HDR looks like paintings to me.


----------



## Randall Ellis (Sep 29, 2009)

I like the subjects, but I would have approached this a little differently.

#1 I like the arm with the gear at the end, but it's off to the side with nothing to balance it visually, and the values are too close together to be able to easily separate it from the background. I think that this would have more impact had you moved in on the subject quite a bit more and allowed the values to span a larger range. Having shadows allows things that are forward of the background to stand out, while forcing the values closer together makes them merge into each other. They also allow the viewer to discern details and textures better.

#2 Great sense of place here augmented by nice depth of field - I like that we can see all the way back into the area. You've presented some interesting shapes and there is enough detail to be able to linger on each piece. The two-tone feel (brown and grey) works well with this scene. It does have a bit of unnatural feel to it, but in this case it's not so bad that I'm having difficulty with it.

#3 Great subject and a good point of view - we can make out a good amount of texture in the wheel, which is nice. You also did a good job managing the ray of sunlight on the top of the wheel, which would, if allowed to blow out, ruin the impact of this image. In this case the background adds to the feel as well, but I think that moving a bit to the left and getting the other wheel in the shot might have made this even stronger. Moving in closer on one wheel and showing just enough of it for us to get the idea of the whole would have shown off the texture very well as well.

#4 This is somewhat interesting, but needs something more I think. The subject does not have interesting texture or color, but it's not bad either, just not as powerful as some of the others.

#5 Boilers always make interesting subjects - they usually have great texture, repetition of elements, and often pleasing bolt patterns or hinges and name plates. These, however, are too far away for me to really get into them. I like the sense of place that you have presented by including that much of the background, but my eye wants to move in a bit more on the main subjects to isolate the details. The ash bins at the bottom look intriguing, as does that small hopper in the lower left for example. I would also try to pick a point of view where that bright highlight in the background was blocked off - it really pulls at my eye and prevents me from lingering on the main subject.
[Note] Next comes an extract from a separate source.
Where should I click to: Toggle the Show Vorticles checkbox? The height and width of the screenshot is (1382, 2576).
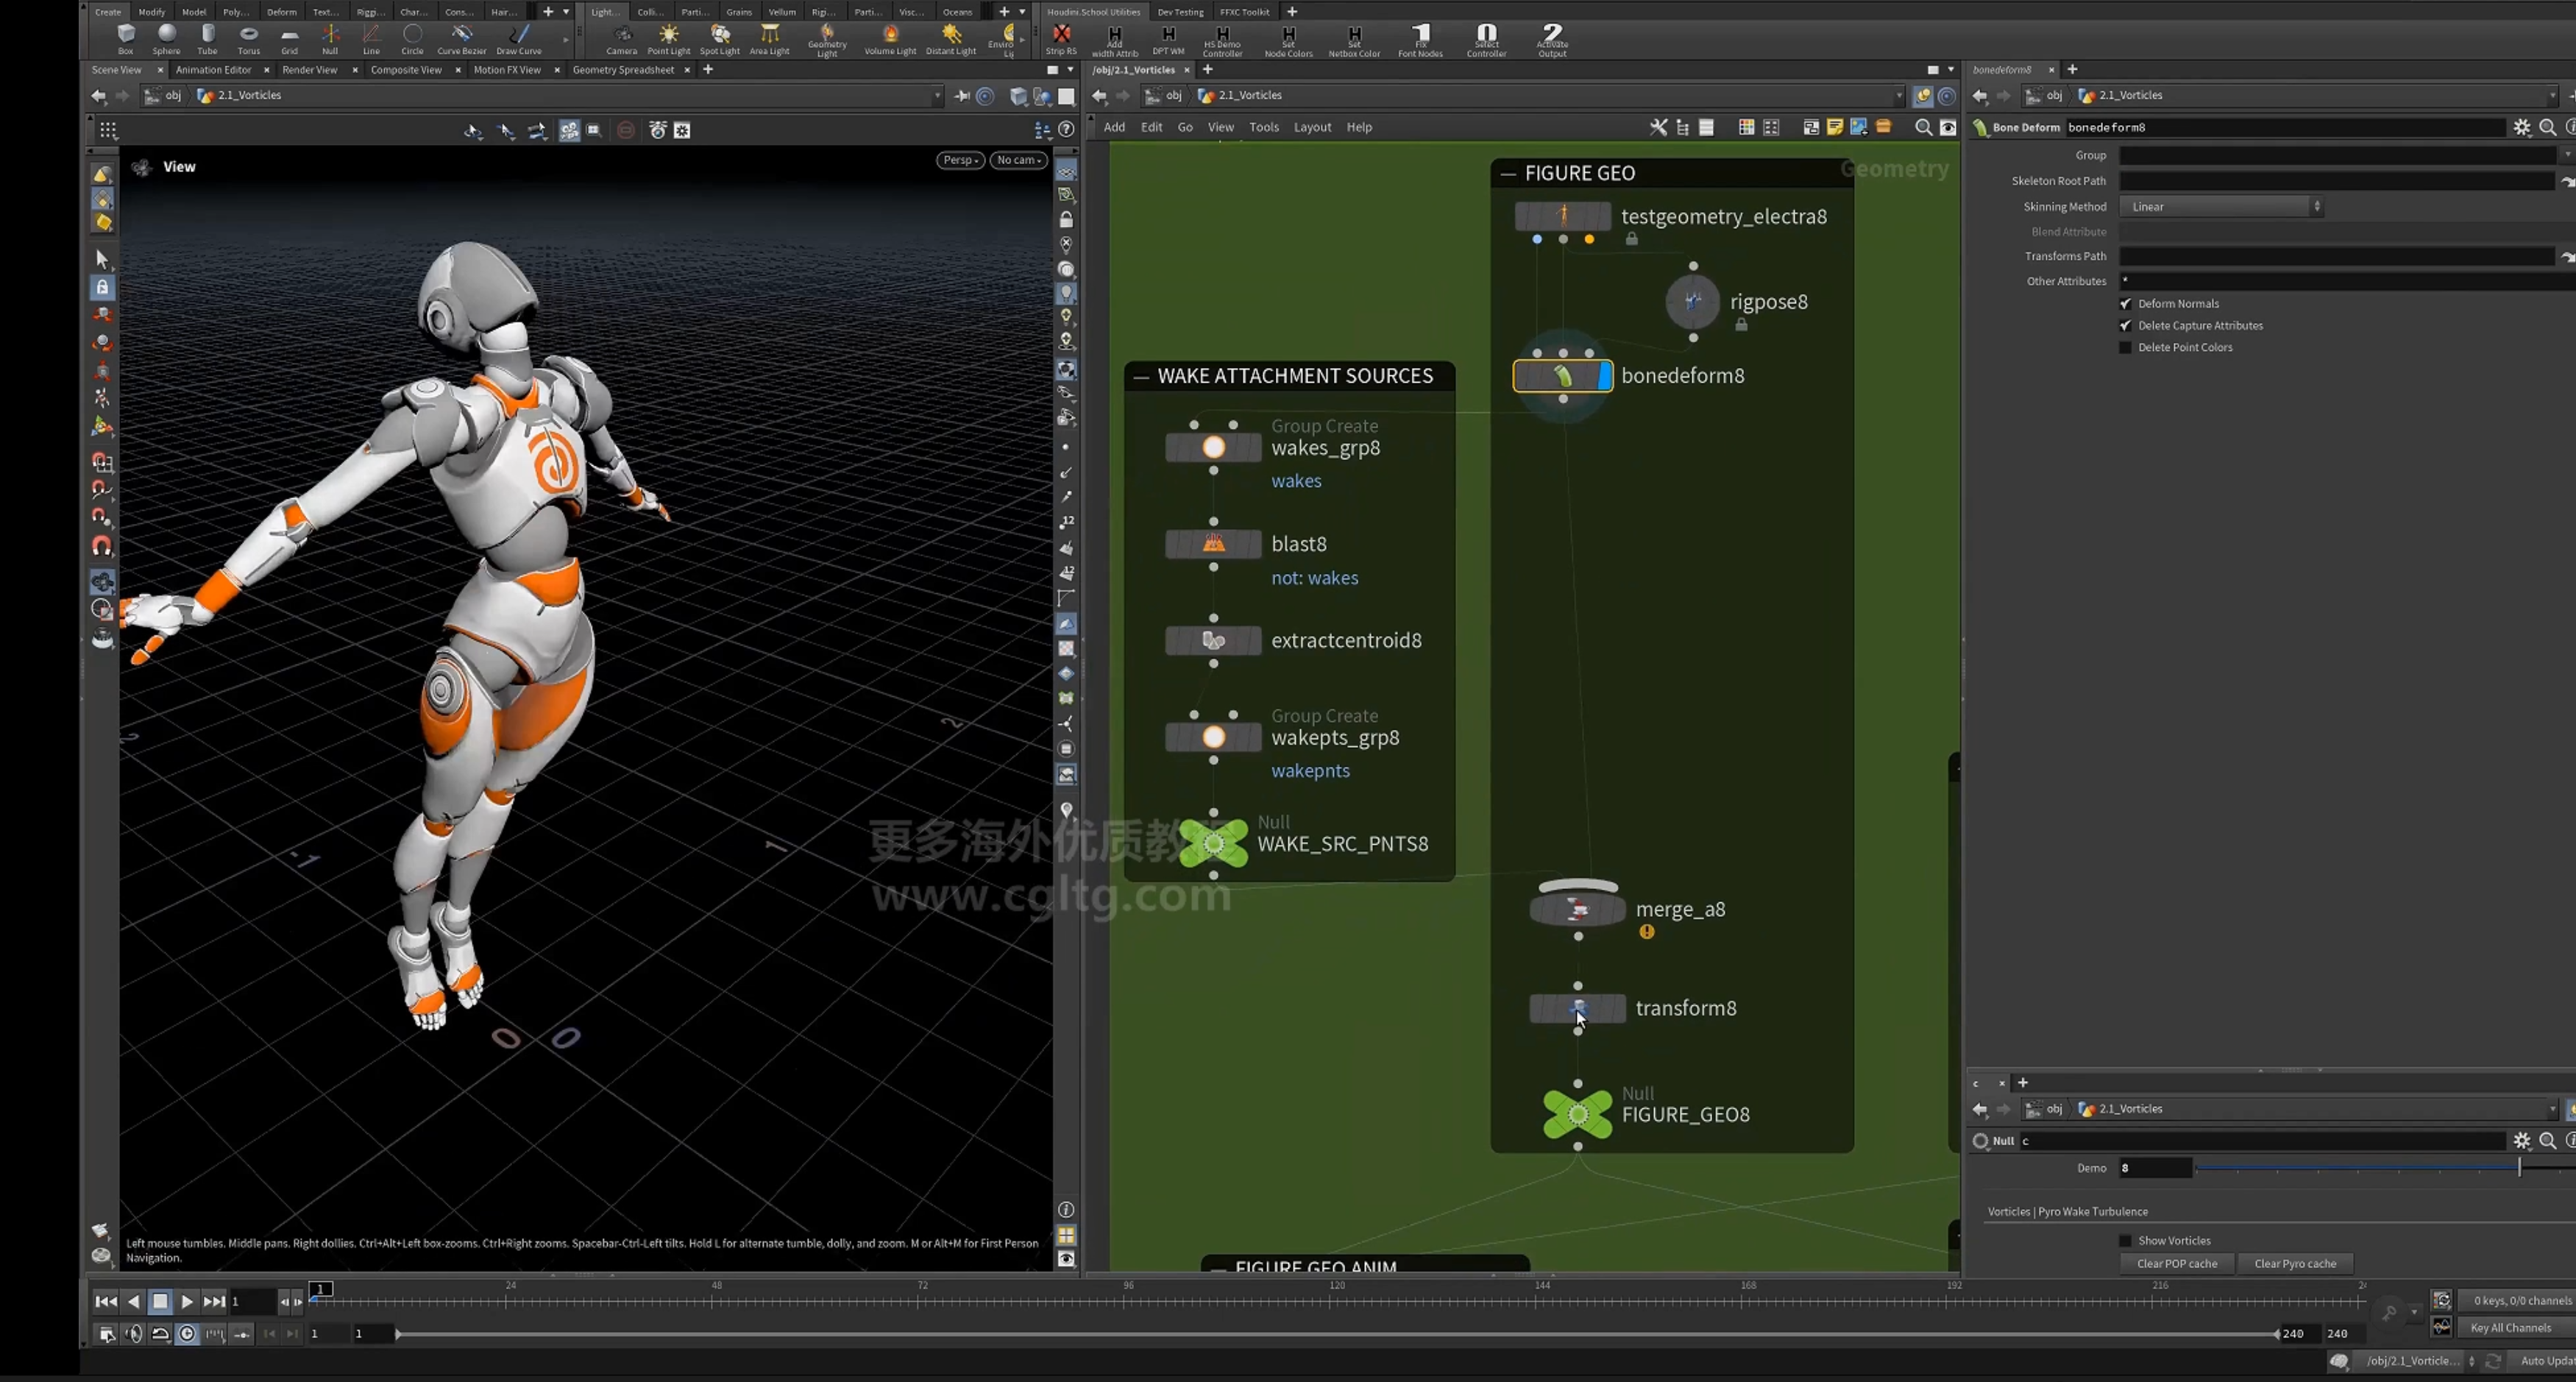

The values are a bit close in this one as well - I think that having a bit more shadow would strengthen the impact of this one.

- Randy


----------



## McNugget801 (Sep 30, 2009)

Thanks for the excellent input Randal, I pretty much agree with everything you said.


----------



## Sachphotography (Oct 5, 2009)

I think they look like screenshots from videos games. I am just not a fan of hdr. People forget the dramatic effect of a good shadow.


----------



## citjet (Oct 5, 2009)

Very cool.  I like #2 and #5 the best.  #2 for the composition with dept and #5 because of the angle depicting the hight of the cealing and lighting showing off the colors of the metal and the details in the boiler.


----------



## MrPickle (Oct 8, 2009)

Wonderfully steampunky with great tones.  What city/state were these taken in?  Did you use a flash?  What exposure steps did you use (+-1 etc)?


----------



## McNugget801 (Oct 12, 2009)

MrPickle said:


> Wonderfully steampunky with great tones.  What city/state were these taken in?  Did you use a flash?  What exposure steps did you use (+-1 etc)?



Park City, Utah.
The exposure steps varied from -1 1 +1  to -2 2 +2
Some of the higher exposed images I used were up to 20 seconds, it was pretty dark.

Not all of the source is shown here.